GOAL OF THE EXERCISE
Output only the lines from the start of the entries through the line holding "Task: Open the Log tab". Each line must match the original exactly.

SUPPLIED MATERIAL
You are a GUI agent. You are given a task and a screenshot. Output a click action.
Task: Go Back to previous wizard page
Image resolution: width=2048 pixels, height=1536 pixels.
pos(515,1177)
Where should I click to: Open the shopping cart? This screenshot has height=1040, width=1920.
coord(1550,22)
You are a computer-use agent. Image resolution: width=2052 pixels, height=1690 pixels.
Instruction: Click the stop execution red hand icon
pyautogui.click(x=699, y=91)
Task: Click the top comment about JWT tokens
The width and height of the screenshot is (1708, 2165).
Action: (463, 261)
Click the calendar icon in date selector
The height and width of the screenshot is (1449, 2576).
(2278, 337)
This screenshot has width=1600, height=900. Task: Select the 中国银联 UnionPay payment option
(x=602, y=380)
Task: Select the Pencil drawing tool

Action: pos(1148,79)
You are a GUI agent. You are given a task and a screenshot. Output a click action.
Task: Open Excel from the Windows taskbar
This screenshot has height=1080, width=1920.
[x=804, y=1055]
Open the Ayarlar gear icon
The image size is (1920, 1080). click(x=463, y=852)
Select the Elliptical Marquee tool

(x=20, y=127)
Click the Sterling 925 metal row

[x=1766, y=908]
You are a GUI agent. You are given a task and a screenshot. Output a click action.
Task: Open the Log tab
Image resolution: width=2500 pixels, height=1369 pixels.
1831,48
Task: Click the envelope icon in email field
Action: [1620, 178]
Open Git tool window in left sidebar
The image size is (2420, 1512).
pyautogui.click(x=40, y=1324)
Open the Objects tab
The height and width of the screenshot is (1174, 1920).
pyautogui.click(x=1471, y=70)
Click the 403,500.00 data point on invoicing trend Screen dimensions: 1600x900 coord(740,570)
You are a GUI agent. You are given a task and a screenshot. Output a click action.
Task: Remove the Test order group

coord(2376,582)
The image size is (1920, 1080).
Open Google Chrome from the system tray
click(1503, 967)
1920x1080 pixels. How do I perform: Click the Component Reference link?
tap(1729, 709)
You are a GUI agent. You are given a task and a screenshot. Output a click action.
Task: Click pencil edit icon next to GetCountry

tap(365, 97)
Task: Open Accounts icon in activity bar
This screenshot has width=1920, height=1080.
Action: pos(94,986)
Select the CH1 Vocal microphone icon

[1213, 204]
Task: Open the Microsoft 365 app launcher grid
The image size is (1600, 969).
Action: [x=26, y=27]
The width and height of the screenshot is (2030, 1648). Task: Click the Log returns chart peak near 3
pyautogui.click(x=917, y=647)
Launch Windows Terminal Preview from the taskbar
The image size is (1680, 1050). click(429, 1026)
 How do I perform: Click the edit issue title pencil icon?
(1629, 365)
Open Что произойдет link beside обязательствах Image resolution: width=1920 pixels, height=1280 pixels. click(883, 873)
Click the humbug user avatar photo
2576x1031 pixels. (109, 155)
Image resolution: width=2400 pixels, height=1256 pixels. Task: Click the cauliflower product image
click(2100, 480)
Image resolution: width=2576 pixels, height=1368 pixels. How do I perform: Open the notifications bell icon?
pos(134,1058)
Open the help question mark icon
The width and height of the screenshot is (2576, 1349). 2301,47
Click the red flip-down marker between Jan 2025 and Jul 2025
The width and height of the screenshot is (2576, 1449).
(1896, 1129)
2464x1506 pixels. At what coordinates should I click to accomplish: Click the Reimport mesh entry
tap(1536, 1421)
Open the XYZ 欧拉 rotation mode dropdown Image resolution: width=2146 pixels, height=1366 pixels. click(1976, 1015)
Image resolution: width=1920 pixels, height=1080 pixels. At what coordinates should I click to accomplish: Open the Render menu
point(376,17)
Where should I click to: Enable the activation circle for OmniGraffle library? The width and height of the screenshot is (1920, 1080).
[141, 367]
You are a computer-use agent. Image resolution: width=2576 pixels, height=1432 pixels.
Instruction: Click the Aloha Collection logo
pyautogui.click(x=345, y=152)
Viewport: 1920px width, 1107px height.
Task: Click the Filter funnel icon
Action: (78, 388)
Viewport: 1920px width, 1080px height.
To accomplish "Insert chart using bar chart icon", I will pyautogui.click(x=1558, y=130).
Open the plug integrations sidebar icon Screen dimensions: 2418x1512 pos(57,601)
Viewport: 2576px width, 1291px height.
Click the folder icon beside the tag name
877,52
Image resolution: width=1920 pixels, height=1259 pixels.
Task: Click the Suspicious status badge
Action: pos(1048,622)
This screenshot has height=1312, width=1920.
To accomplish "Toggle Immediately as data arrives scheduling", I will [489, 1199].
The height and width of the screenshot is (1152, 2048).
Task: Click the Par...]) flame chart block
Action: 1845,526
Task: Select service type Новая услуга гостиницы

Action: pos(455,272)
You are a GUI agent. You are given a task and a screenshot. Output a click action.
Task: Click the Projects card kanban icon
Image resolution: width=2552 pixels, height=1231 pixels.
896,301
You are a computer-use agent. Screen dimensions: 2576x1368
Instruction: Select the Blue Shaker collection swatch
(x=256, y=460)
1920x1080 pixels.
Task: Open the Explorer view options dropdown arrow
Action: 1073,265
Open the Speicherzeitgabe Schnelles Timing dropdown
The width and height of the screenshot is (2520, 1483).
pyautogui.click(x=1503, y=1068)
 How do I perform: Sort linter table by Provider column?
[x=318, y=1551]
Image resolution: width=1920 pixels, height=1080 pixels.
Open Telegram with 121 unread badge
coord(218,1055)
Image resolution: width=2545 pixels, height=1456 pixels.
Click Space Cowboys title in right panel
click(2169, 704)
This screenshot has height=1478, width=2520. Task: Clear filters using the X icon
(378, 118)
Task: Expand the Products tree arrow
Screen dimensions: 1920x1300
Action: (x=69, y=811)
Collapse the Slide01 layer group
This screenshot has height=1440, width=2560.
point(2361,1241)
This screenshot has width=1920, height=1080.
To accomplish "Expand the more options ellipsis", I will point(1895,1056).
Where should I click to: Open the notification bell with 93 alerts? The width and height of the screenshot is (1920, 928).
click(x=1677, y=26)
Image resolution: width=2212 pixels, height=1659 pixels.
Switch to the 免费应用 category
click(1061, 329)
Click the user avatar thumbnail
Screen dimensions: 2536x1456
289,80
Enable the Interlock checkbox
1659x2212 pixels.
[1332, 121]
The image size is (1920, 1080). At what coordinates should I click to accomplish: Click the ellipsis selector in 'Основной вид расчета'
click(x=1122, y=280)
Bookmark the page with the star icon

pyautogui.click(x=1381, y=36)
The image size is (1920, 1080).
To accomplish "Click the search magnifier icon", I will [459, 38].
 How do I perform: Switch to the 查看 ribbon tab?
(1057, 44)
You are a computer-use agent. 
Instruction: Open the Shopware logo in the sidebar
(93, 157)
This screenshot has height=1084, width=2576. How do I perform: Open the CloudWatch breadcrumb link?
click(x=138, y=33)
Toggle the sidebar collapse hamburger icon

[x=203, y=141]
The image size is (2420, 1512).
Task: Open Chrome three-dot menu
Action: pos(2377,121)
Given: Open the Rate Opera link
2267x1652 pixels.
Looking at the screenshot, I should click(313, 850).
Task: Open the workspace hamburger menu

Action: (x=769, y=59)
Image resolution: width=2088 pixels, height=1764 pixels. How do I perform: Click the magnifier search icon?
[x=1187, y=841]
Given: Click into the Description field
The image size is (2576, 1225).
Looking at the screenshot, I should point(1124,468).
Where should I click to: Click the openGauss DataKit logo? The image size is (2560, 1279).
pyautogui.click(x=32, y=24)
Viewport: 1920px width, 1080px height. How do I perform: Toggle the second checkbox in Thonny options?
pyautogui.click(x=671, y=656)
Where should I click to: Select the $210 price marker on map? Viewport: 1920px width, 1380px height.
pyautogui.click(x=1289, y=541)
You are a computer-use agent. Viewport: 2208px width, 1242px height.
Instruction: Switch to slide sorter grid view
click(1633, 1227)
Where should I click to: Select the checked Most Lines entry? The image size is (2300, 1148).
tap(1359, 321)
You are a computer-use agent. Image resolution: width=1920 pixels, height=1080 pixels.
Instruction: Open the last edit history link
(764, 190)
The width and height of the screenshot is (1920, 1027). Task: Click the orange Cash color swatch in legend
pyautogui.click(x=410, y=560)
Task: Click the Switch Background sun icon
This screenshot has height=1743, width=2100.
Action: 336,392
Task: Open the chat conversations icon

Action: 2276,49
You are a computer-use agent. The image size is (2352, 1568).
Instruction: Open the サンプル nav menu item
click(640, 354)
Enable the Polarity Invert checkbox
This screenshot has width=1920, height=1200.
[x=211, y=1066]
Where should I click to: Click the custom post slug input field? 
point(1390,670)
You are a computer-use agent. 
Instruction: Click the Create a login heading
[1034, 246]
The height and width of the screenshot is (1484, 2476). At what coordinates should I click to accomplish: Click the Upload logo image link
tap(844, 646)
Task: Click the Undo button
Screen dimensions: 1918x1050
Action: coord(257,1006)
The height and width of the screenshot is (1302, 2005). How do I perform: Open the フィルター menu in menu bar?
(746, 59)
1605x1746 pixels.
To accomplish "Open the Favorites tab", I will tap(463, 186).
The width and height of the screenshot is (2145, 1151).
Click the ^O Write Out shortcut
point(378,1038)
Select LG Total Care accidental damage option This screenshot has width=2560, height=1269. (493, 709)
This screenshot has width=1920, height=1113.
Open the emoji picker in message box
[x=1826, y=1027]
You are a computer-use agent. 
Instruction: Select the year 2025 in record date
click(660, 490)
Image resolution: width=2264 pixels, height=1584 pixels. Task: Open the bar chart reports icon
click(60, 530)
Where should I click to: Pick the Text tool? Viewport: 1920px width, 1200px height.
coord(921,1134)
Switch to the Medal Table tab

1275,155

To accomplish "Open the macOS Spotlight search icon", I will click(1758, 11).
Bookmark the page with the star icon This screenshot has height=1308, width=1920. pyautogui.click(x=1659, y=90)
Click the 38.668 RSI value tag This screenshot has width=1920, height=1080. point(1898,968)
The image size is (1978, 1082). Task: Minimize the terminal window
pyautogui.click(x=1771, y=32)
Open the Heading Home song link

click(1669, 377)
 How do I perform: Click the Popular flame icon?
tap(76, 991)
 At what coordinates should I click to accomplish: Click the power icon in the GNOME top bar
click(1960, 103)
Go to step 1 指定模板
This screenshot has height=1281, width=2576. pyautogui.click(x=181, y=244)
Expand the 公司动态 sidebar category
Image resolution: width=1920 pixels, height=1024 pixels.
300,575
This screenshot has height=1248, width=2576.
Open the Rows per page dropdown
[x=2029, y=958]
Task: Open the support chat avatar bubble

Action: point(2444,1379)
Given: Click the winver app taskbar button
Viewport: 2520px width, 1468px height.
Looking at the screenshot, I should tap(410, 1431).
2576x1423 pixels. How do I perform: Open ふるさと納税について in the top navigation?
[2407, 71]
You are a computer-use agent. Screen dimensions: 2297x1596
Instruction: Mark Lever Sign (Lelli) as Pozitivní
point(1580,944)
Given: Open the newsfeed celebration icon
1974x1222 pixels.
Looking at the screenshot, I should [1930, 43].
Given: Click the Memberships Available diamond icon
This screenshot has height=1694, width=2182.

SOLUTION FOR THIS EXERCISE
You are a GUI agent. You are given a task and a screenshot. Output a click action.
Task: Go Back to previous wizard page
Image resolution: width=2048 pixels, height=1536 pixels.
pos(515,1177)
Where should I click to: Open the shopping cart? This screenshot has height=1040, width=1920.
coord(1550,22)
You are a computer-use agent. Image resolution: width=2052 pixels, height=1690 pixels.
Instruction: Click the stop execution red hand icon
pyautogui.click(x=699, y=91)
Task: Click the top comment about JWT tokens
The width and height of the screenshot is (1708, 2165).
Action: (463, 261)
Click the calendar icon in date selector
The height and width of the screenshot is (1449, 2576).
(2278, 337)
This screenshot has width=1600, height=900. Task: Select the 中国银联 UnionPay payment option
(x=602, y=380)
Task: Select the Pencil drawing tool

Action: pos(1148,79)
You are a GUI agent. You are given a task and a screenshot. Output a click action.
Task: Open Excel from the Windows taskbar
This screenshot has height=1080, width=1920.
[x=804, y=1055]
Open the Ayarlar gear icon
The image size is (1920, 1080). click(x=463, y=852)
Select the Elliptical Marquee tool

(x=20, y=127)
Click the Sterling 925 metal row

[x=1766, y=908]
You are a GUI agent. You are given a task and a screenshot. Output a click action.
Task: Open the Log tab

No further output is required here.